Ryan A. Kashanipour
R.A. Kashanipour is an interdisciplinary scholar of medicine and science specializing in health, disease, and environmental change in indigenous Mesoamerica and the Spanish Atlantic World. As a cultural historian and historical anthropologist, his research examines the intersections of experience and epistemology in the production of knowledge and institutions of colonial authority. He is the author of numerous works in a variety of fields, including ethnography, ethnomedicine, history of science, archival studies, and pedagogy and teaching. His first book, Between Magic and Medicine: Colonial Yucatec Healing in the Spanish Atlantic World, in development with the Omohundro Institute for Early American History and Culture, explores the formation of robust inter-ethnic social and intellectual networks of sickness and healing during the recurring epidemic and ecological crises of colonial Yucatán.
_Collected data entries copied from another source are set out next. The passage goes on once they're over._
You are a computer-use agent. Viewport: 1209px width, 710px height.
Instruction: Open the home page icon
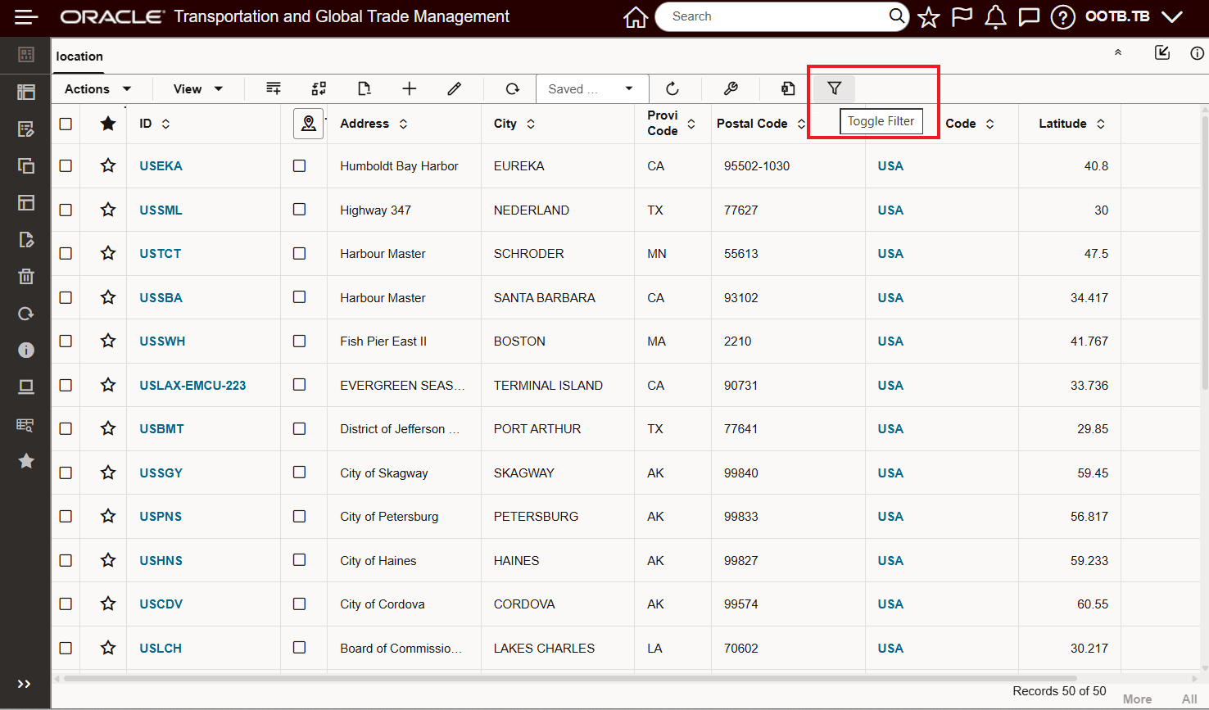(636, 16)
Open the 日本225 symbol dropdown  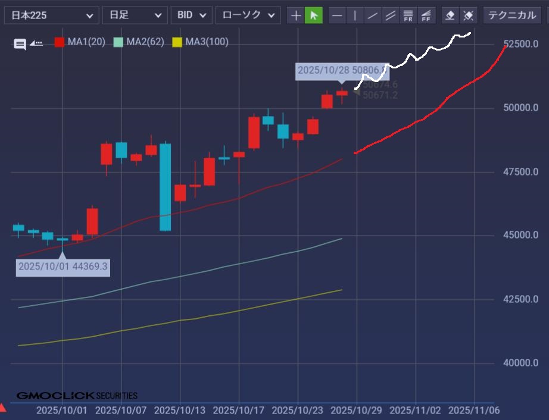point(51,15)
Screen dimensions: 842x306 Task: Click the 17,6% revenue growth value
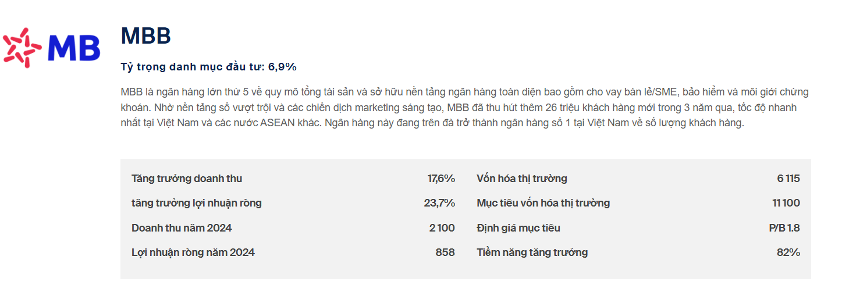click(x=441, y=179)
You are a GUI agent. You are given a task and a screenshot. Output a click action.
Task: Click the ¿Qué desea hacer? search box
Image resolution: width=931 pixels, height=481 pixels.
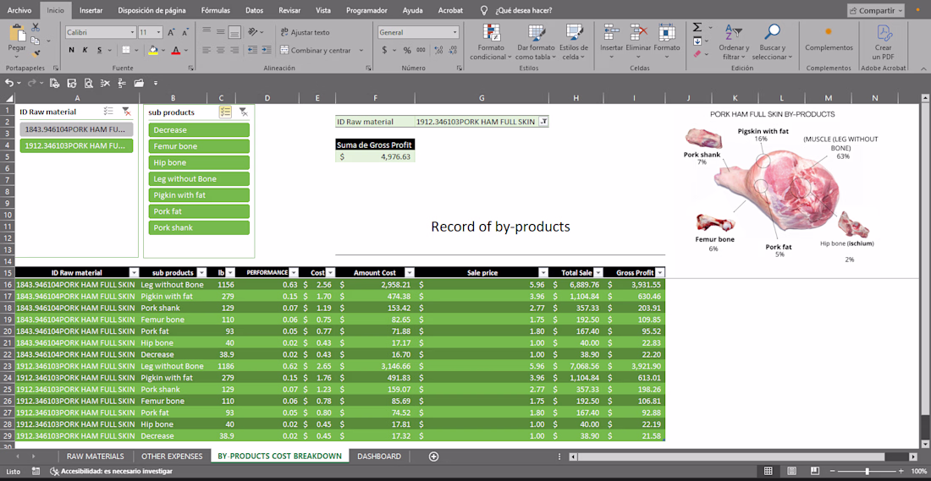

This work explores the syndemics of colonialism and the ways that indigenous peoples figured centrally in the development of colonial ideas of the body, nature, and medicine. His second monograph, tentatively titled The Morality of the Moon: Fable, Science, and Fiction in Enlightenment Mexico, examines how popular and censored seventeenth- and eighteenth-century accounts of science fiction reflected the tenuous emergence of modern metaphysics in early modern literature and science in Latin America and the Atlantic world. Dr. Kashanipour’s longstanding anthropological research in ethnobotany and ethnomedicine explores how Yucatec and Lacandón-Maya speaking peoples of Mexico and Guatemala navigate so-called traditional medical ideas and practices to build community relations in the face of state-institutions of authority.
Dr. Kashanipour is Scholar in Residence and affiliated faculty in the Center for Latin American Studies and History at the University of Arizona. He holds degrees in Anthropology, History, and Library and Information Science and received his Ph.D. in Latin American History from the University of Arizona. Dr. Kashanipour held academic positions at the Max Planck Institute for the History of Science, Omohundro Institute for Early American History, and the College of William & Mary and his work has been generously supported by grants and awards from numerous institutions, including the Andrew Mellon Foundation, National Endowment for the Humanities, Wenner-Gren Foundation. He is active in promoting new avenues of interdisciplinary research through collaborative initiatives with the Library of Congress and American Historical Association. He is the editor and co-editor of several interdisciplinary book series, including the Mesoamerica, Caribbean and South America series at ARC Humanities Press and New Colonial Histories of Latin America series at Routledge Press, and various initiatives in the Digital Humanities, including as a co-collaborator on the Recipes Project.
In the Center for Latin American Studies, Dr. Kashanipour supports undergraduate and graduate programming Border Studies and Central American Studies and leads the Southwest Seminar. As an advocate for first-generation and historically underrepresented groups, he also mentors junior scholars in the Humanities and Social Sciences at every level, from undergraduates to advanced doctoral students. His areas of teaching include Archival Theory and Practice, Ethnohistory, Ethnomedicine, History of Science, Maya Studies, and Medical Humanities.